**Aim of the task**
Leave out the pictures and print precisely the lines from the line with "Given: Click the" to the final line of the entries, both ends included.
***** Extracted records *****
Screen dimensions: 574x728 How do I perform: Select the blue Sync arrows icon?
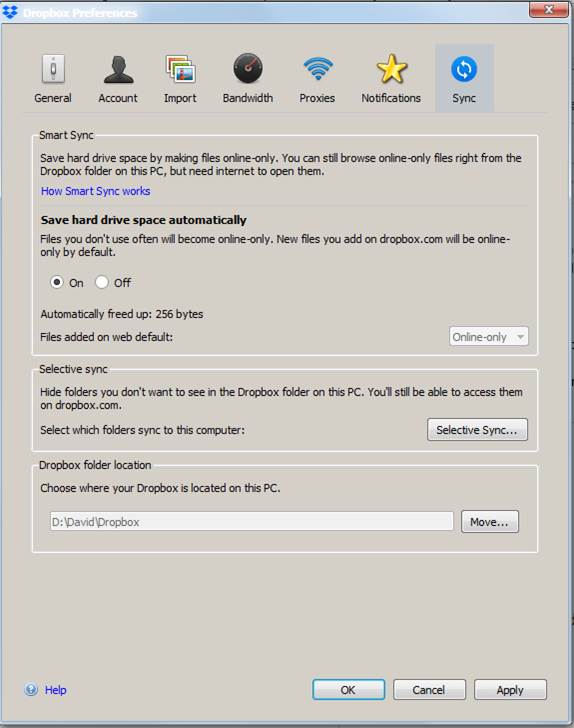coord(464,69)
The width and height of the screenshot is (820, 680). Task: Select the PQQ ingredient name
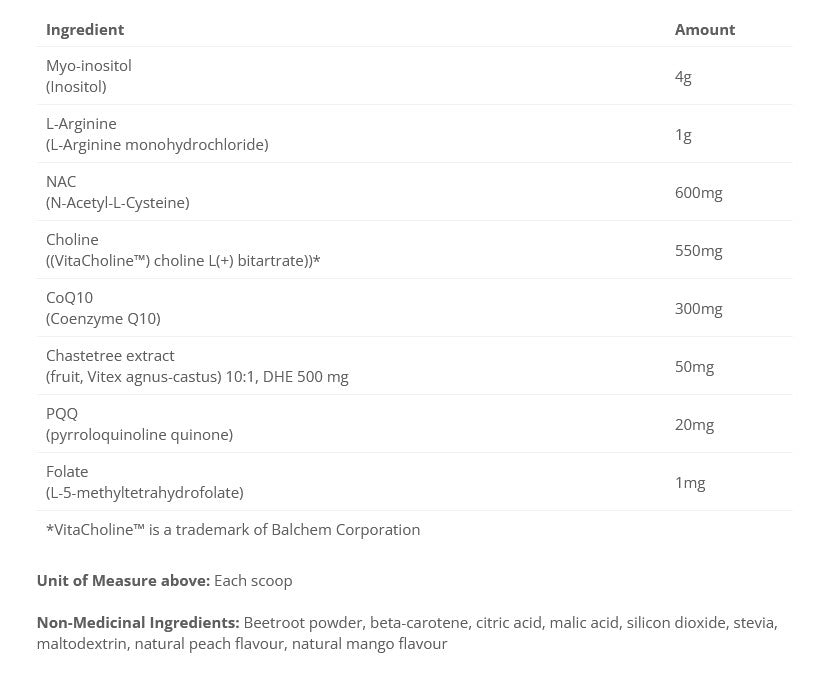[62, 414]
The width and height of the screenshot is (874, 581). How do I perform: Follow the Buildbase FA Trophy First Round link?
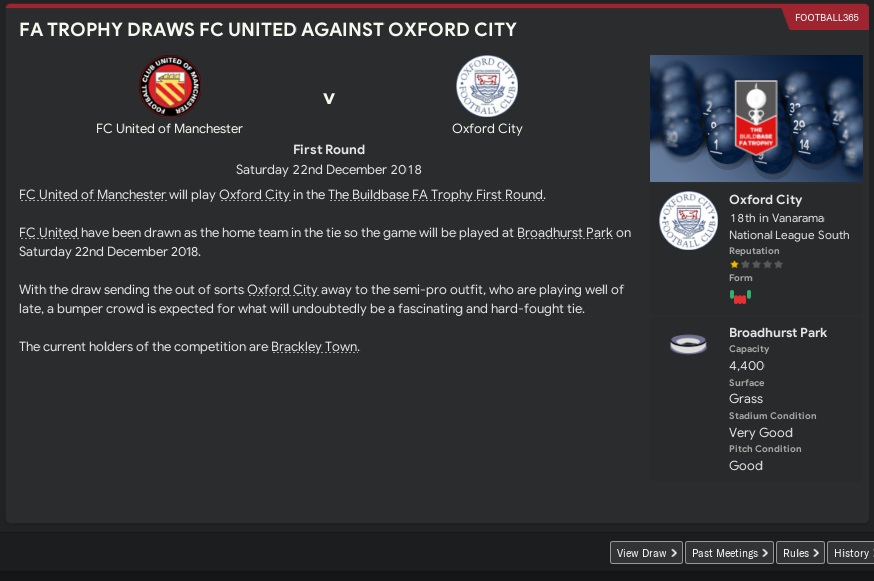435,195

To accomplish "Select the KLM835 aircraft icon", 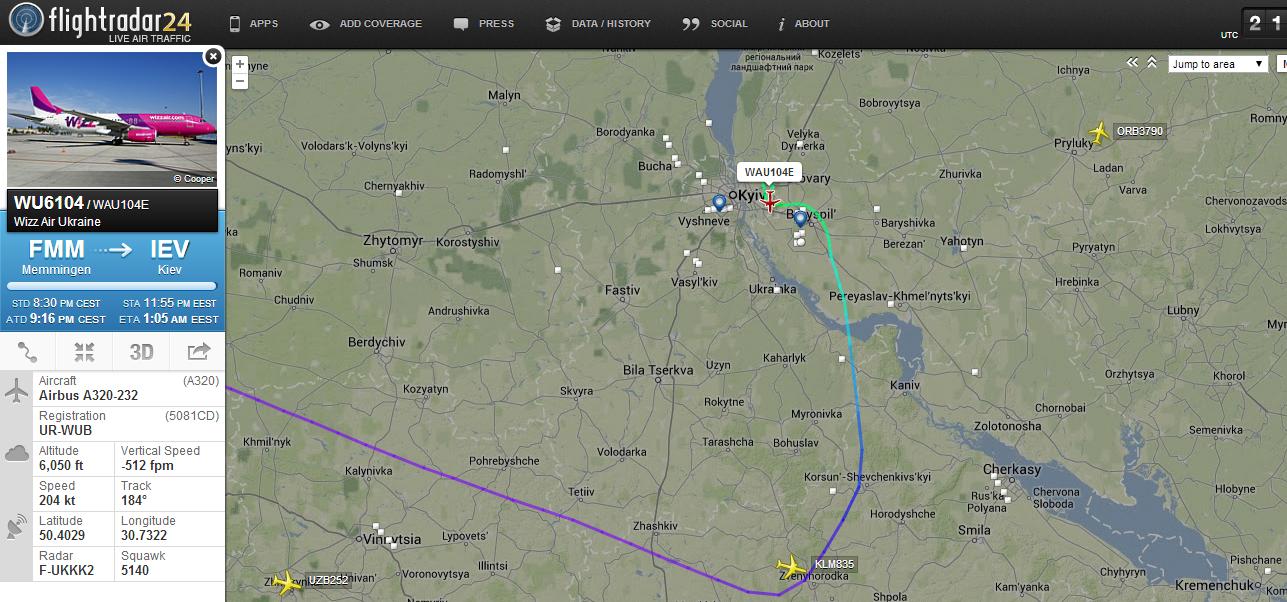I will (x=791, y=567).
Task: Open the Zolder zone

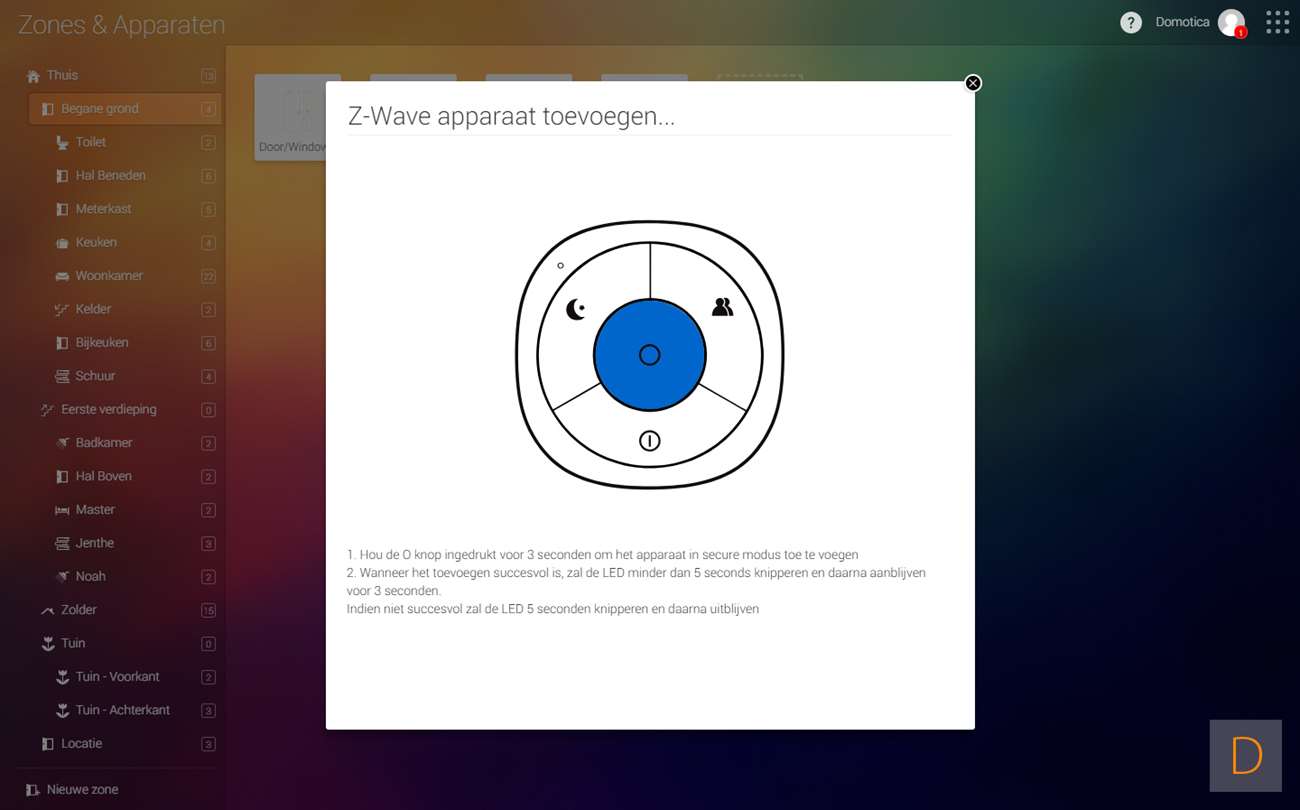Action: tap(79, 610)
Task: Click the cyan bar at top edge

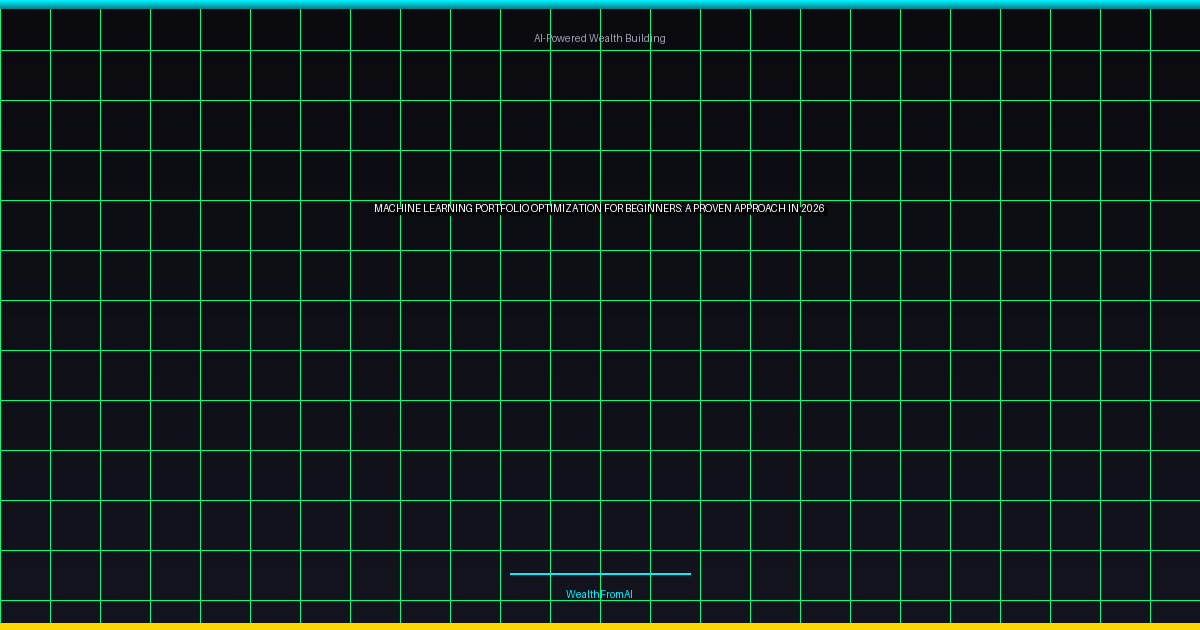Action: click(x=600, y=4)
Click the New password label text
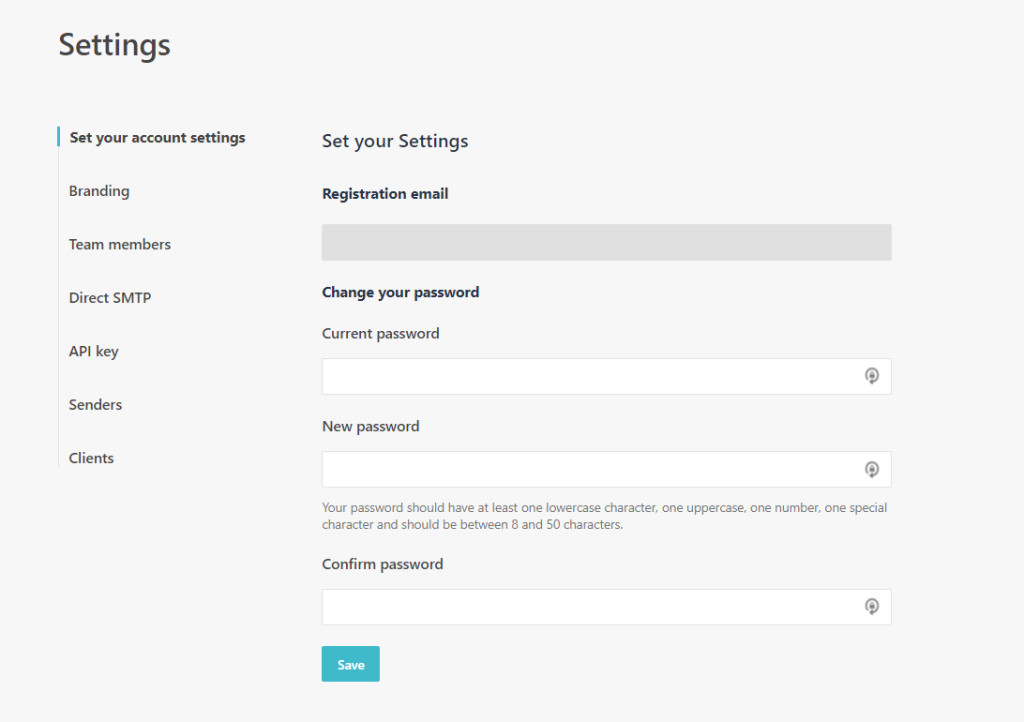 (370, 427)
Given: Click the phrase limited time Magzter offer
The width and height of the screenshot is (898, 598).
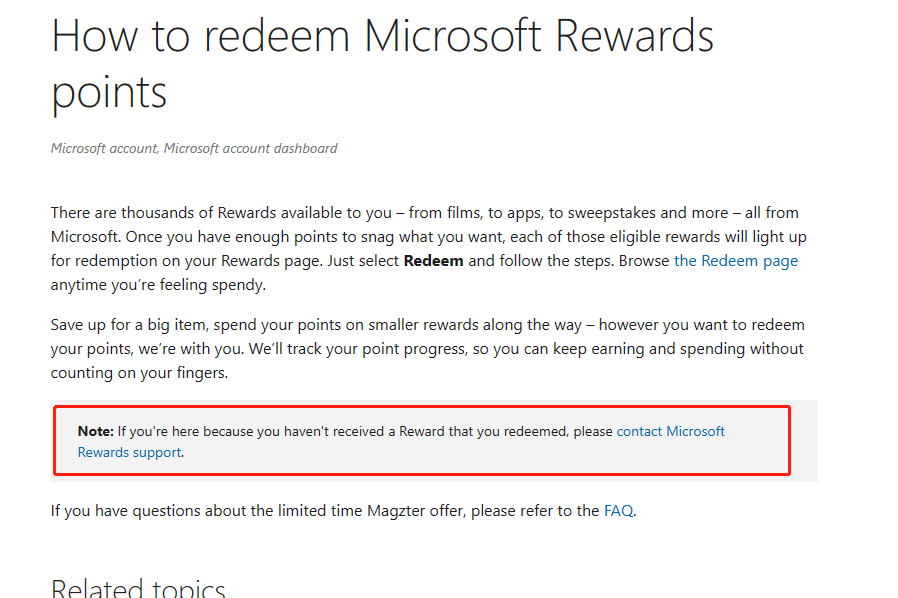Looking at the screenshot, I should click(x=354, y=511).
*****
**Output below**
Given: Click the phrase limited time Magzter offer
The width and height of the screenshot is (898, 598).
Looking at the screenshot, I should click(x=354, y=511).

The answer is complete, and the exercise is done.